Repo card metadata block was not found. Setting CardData to empty.


Resolving data files:   0%|          | 0/183 [00:00<?, ?it/s]

### 3.4 - Defining the training loop

We now have all the elements to write our training loop. One obvious limitation of training our own language model is the memory limits on the GPUs we will use. Even
on a modern graphics card you can’t train a model at GPT-2 scale in reasonable time.

In this tutorial we will implement a training loop with PyTorch lightning, which simplifies the process and makes it more scalable.

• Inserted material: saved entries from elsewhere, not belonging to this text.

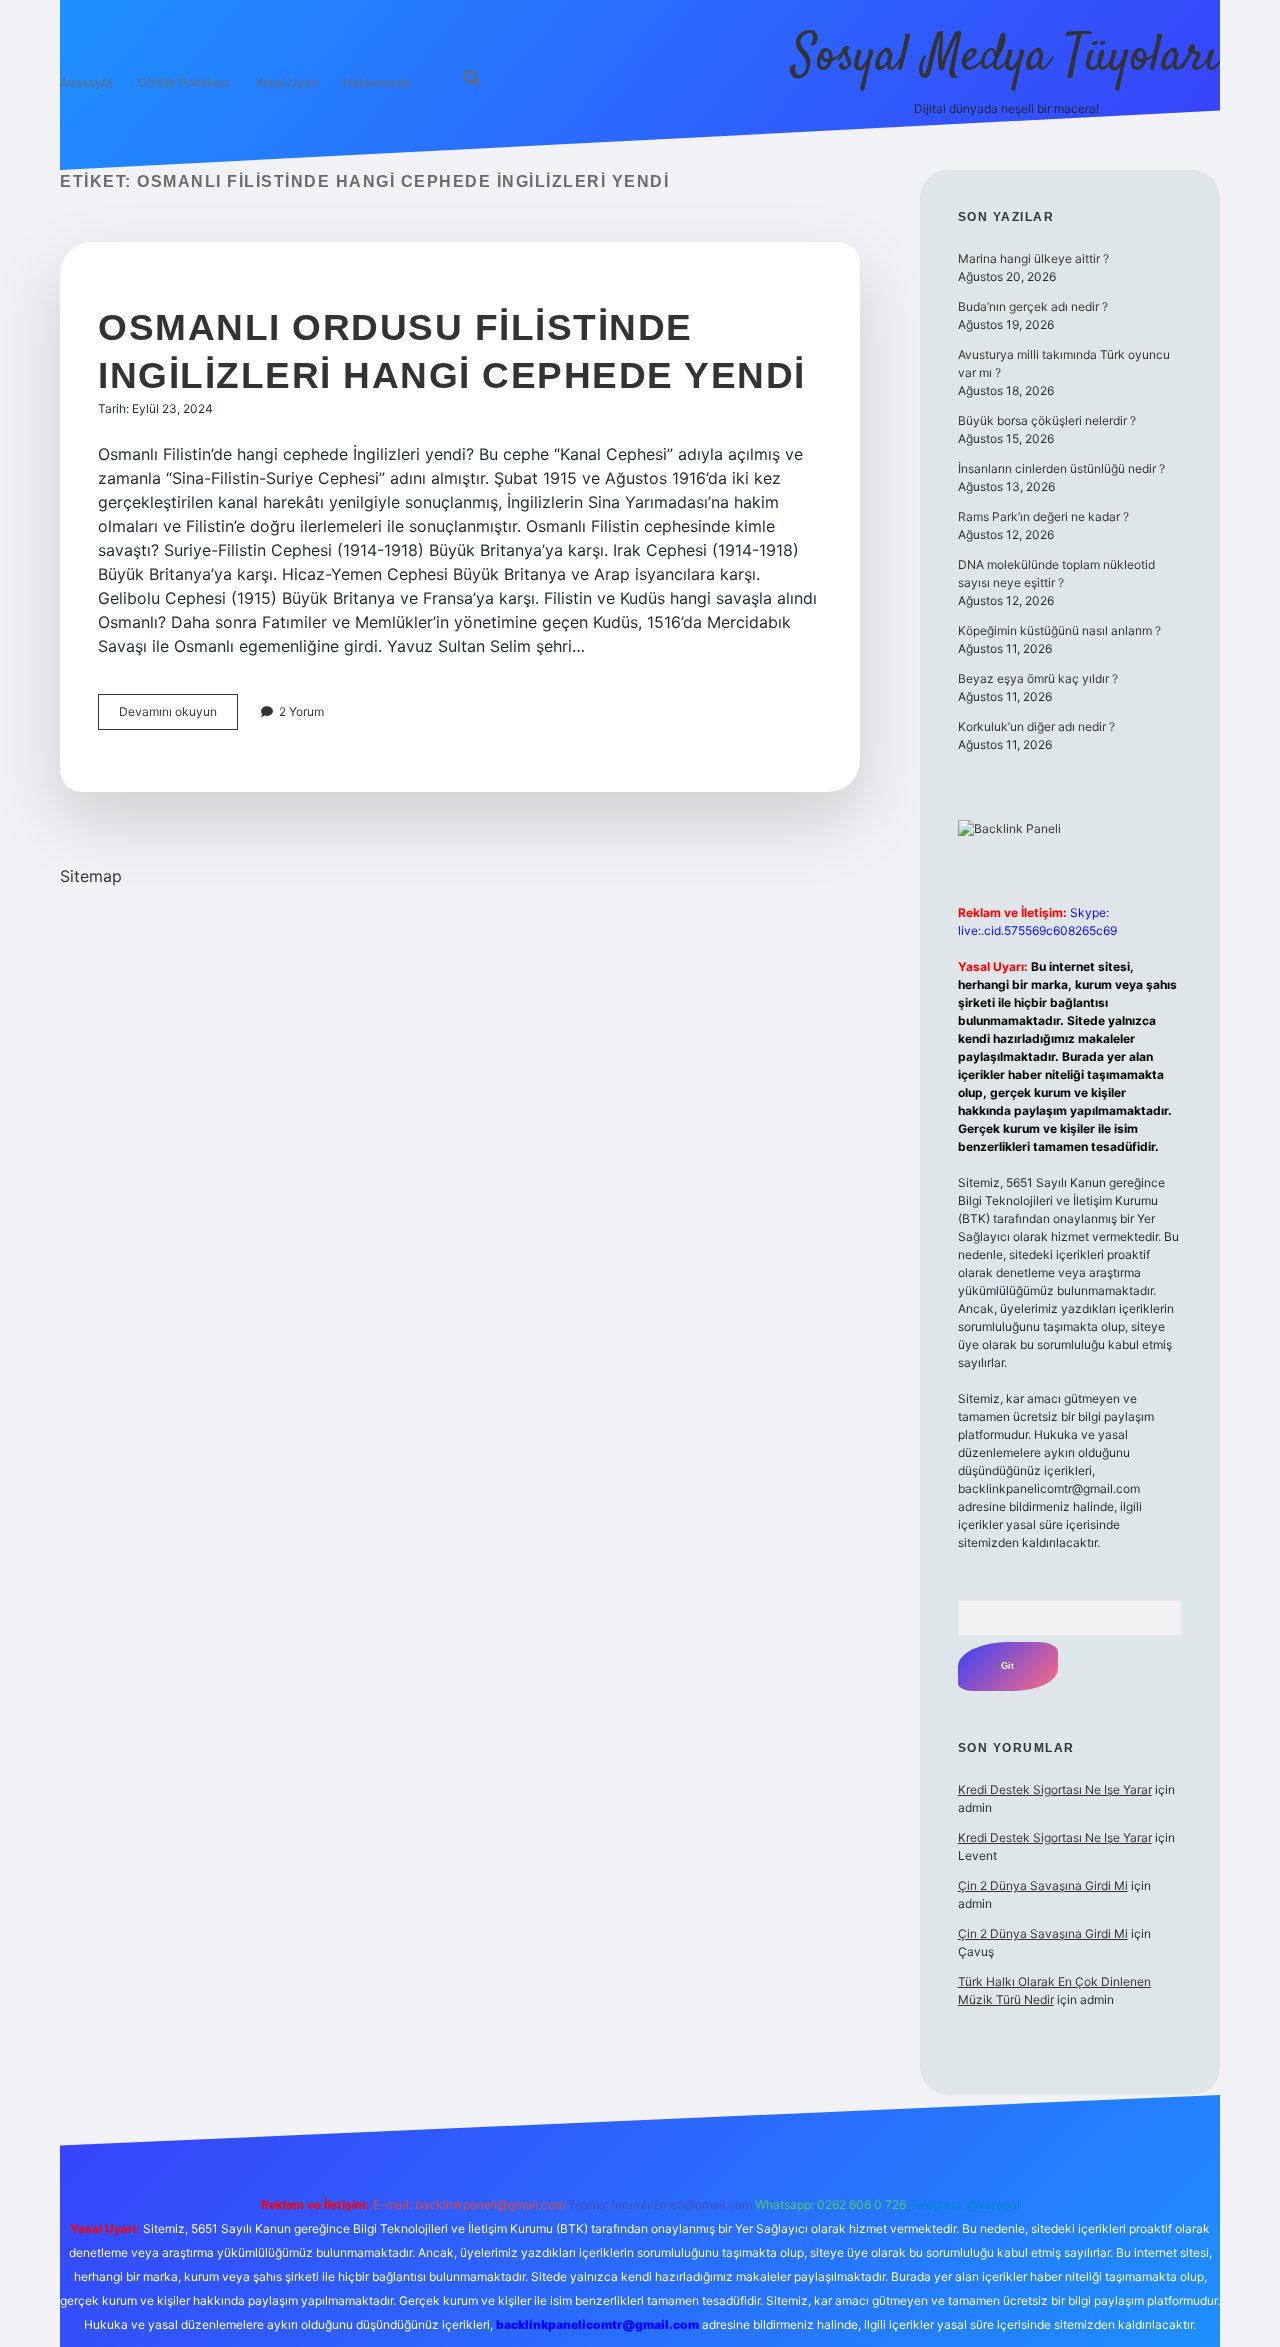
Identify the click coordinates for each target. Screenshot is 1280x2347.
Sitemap (91, 876)
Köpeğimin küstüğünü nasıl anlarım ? (1059, 630)
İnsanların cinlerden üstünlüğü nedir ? (1061, 468)
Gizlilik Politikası (184, 82)
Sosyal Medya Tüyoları (1006, 57)
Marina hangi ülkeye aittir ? (1033, 258)
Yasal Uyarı (286, 82)
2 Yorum (301, 711)
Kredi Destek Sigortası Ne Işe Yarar (1055, 1789)
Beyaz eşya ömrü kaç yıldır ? (1038, 678)
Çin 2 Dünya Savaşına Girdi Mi (1043, 1885)
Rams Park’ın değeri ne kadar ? (1043, 516)
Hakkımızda (376, 82)
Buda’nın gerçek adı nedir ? (1033, 306)
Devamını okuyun (178, 716)
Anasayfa (86, 82)
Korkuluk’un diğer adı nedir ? (1036, 726)
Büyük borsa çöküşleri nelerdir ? (1047, 420)
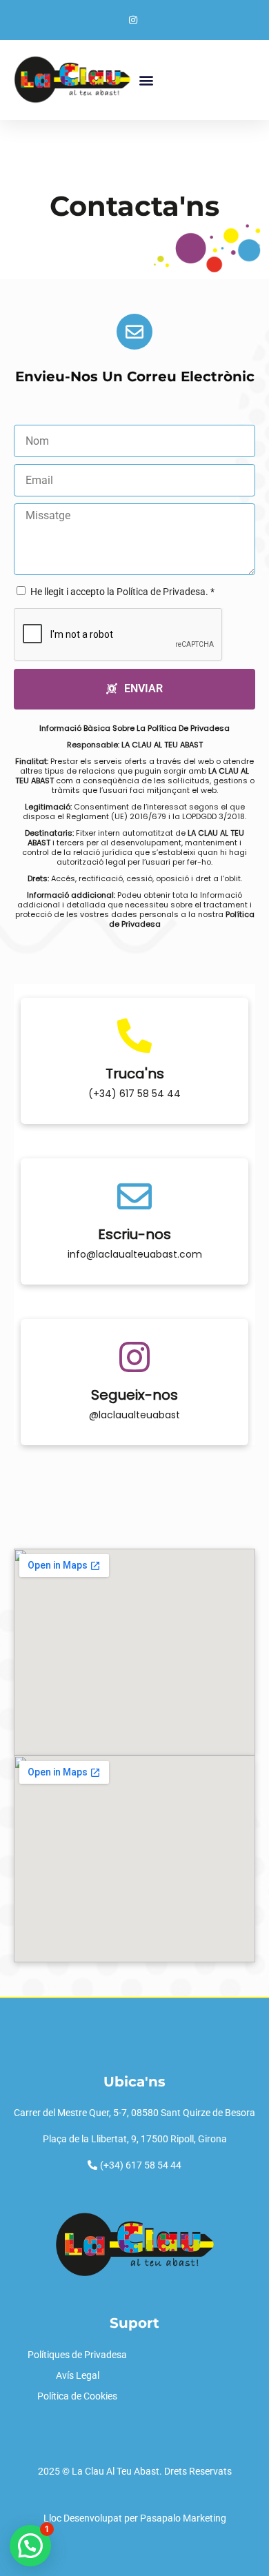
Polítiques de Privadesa (77, 2354)
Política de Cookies (77, 2396)
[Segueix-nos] (134, 1357)
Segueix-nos (134, 1395)
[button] (145, 80)
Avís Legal (77, 2375)
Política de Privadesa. (162, 591)
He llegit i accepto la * (122, 591)
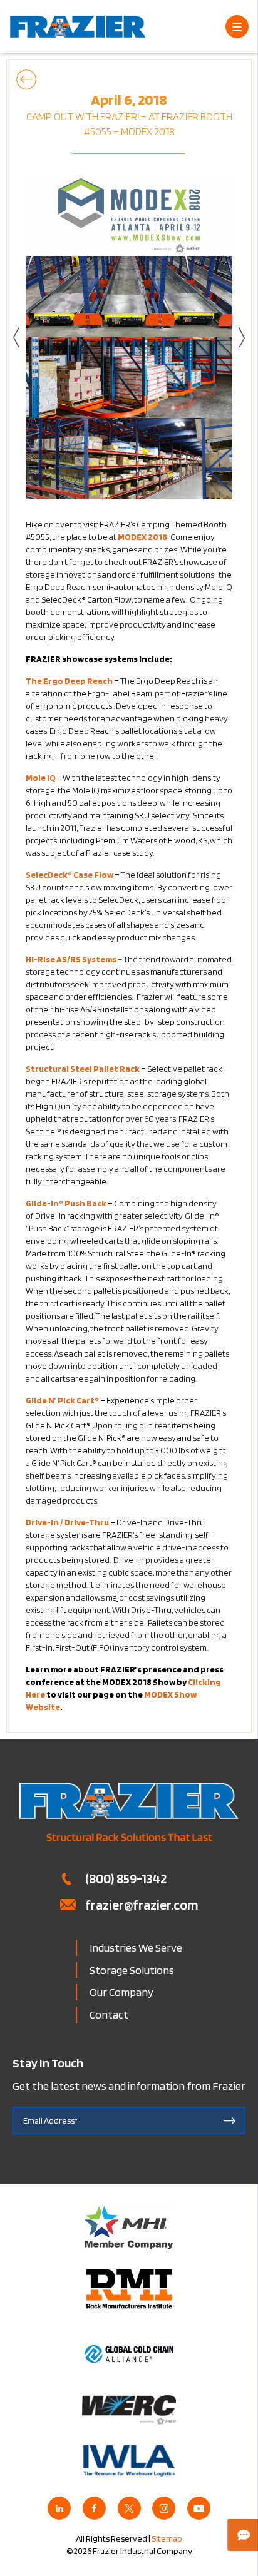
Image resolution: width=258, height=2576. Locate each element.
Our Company (121, 1991)
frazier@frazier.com (142, 1904)
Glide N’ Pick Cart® (62, 1400)
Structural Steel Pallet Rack (83, 1069)
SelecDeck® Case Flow (69, 875)
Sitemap (167, 2538)
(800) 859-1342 (126, 1878)
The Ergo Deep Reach (69, 681)
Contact (109, 2014)
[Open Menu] (237, 26)
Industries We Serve (136, 1947)
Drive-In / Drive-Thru (67, 1522)
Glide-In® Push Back (66, 1203)
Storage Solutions (132, 1970)
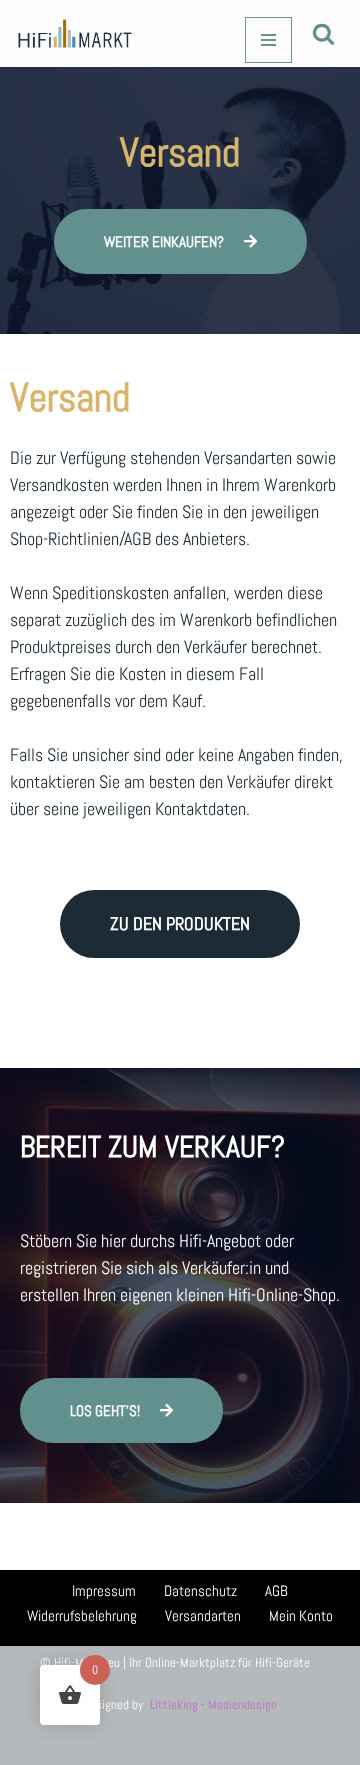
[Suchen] (323, 33)
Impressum (104, 1590)
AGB (276, 1590)
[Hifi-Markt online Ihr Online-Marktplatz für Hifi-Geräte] (75, 34)
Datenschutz (200, 1590)
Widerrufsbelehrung (82, 1615)
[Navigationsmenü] (268, 40)
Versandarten (203, 1615)
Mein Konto (301, 1615)
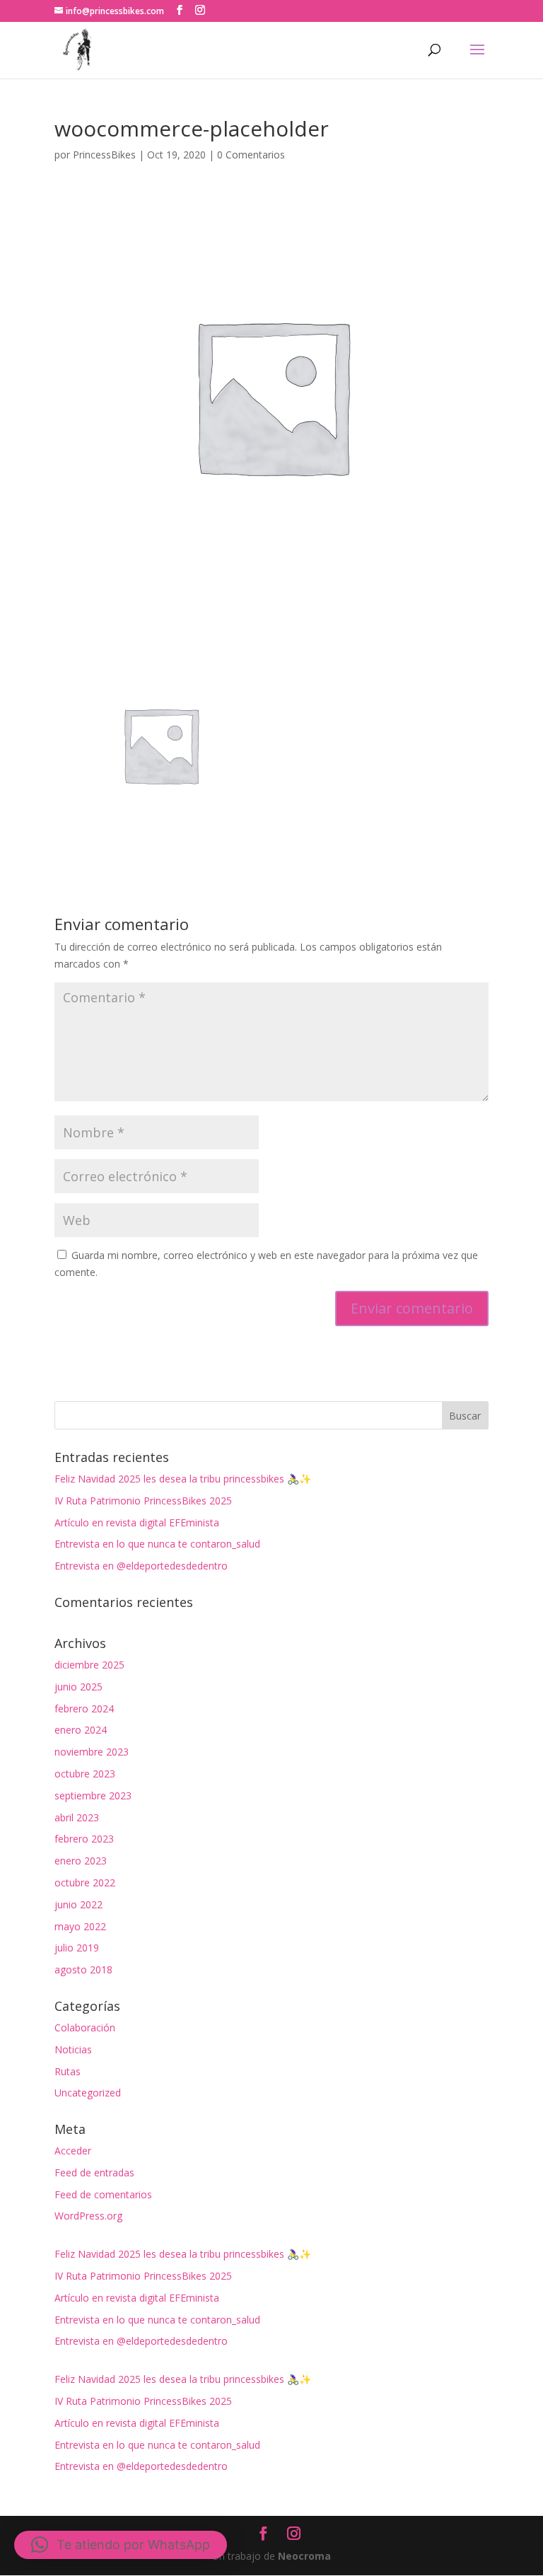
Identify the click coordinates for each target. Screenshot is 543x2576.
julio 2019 (76, 1947)
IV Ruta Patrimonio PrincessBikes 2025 (143, 1500)
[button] (120, 2545)
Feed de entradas (94, 2172)
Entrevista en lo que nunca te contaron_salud (157, 1543)
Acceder (72, 2150)
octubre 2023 (84, 1773)
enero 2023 (80, 1860)
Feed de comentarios (103, 2194)
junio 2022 (78, 1904)
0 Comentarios (251, 154)
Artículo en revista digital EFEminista (136, 1522)
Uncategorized (87, 2092)
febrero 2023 (84, 1838)
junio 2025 (78, 1686)
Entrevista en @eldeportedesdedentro (141, 1565)
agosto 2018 (83, 1969)
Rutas (67, 2071)
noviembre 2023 (91, 1751)
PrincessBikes (104, 154)
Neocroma (304, 2556)
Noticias (73, 2049)
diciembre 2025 (89, 1664)
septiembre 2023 (93, 1795)
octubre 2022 (84, 1882)
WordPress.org (88, 2215)
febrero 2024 (84, 1708)
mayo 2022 (80, 1926)
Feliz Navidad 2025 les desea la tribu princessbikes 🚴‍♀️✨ (182, 1478)
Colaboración (84, 2027)
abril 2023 (76, 1817)
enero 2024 (80, 1729)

#### 3.4.1 - Create Lightning Data Module

In [47]:
class CodeParrotDataModule(pl.LightningDataModule):

    def __init__(
        self, 
        tokenizer, 
        seq_length, 
        num_of_sequences, 
        chars_per_token,
        train_batch_size,
        val_batch_size,
        shuffle_buffer,
        seed,
        num_workers, 
        debug
    ):
        super().__init__()
        self.tokenizer = tokenizer
        self.seq_length = seq_length
        self.num_of_sequences = num_of_sequences
        self.chars_per_token = chars_per_token
        self.train_batch_size = train_batch_size
        self.val_batch_size = val_batch_size
        self.shuffle_buffer = shuffle_buffer
        self.seed = seed
        self.num_workers = num_workers
        self.debug = debug

    # Multiple GPU
    def setup(self, stage):
        # Load data
        train_data = load_dataset('transformersbook/codeparrot-train', split="train", streaming=True)
        # This shuffles the Python files that will then be concantenated to form the "buffer" in the ConstantLengthDataset
        train_data = train_data.shuffle(buffer_size=self.shuffle_buffer, seed=self.seed)
        valid_data = load_dataset('transformersbook/codeparrot-valid', split="validation", streaming=True)
        
        # Create ConstantLengthDataset, which have an internal buffer
        # to avoid the necessity of padding and the bias of dropping the last part of Python files
        self.train_ds = InfiniteConstantLengthDataset(tokenizer, train_data, seq_length=self.seq_length, text_attribute_name="content", debug=self.debug)
        self.val_ds = InfiniteConstantLengthDataset(tokenizer, valid_data, seq_length=self.seq_length, text_attribute_name="content", debug=self.debug)
        
    def train_dataloader(self):
        return DataLoader(
            dataset=self.train_ds,
            batch_size=self.train_batch_size,
            num_workers=self.num_workers
        )

    def val_dataloader(self):
        return DataLoader(
            dataset=self.val_ds,
            batch_size=self.val_batch_size,
            num_workers=self.num_workers
        )

#### 3.4.2 - Create Lightning Model Module

In [44]:
class GPT2LightningModule(pl.LightningModule):
    def __init__(self, tokenizer, learning_rate, model_checkpoint="gpt2"):
        super().__init__()
        self.tokenizer = tokenizer
        self.learning_rate = learning_rate

        config = AutoConfig.from_pretrained(model_checkpoint, vocab_size=len(tokenizer))
        self.model = AutoModelForCausalLM.from_config(config)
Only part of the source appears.